Automatic Extraction of 3D Information from LiDAR Data
Professionals across industries use LiDAR data to cover the increasing demands in urban planning and management sectors. Although, LiDAR systems provide detailed valuable geometric information, they still require extensive interpretation of their data for object recognition and extraction to harness it for geospatial analysis projects. Examples are studies for urban development, solar and wind power plants, right-of-way analyses, and forest inventories. In this paper we show a new workflow to transform point cloud data and extract essential information for city management applications without expert knowledge. The most commonly used data formats such as LAS, GeoTIFF and SHP are supported, to rapidly access and ingest the LiDAR data. Feature identification can be performed on an entire point cloud scene, a user defined subset of a scene, or multiple LAS files simultaneously, providing accurate information in a fraction of time.
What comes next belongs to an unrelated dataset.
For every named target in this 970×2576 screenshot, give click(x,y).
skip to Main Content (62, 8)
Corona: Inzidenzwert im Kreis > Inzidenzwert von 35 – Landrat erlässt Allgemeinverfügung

Multithreading technology is used to quickly find features of interest such as building footprints, trees, power lines, and power poles, through either an automated feature identification tool or by manually identifying features in a photorealistic 3D visualization. The resulting products can be imported as raster or vector layers, useful for performing additional geospatial analysis, sharing with colleagues for verification studies, or inclusion in GIS for mapping applications.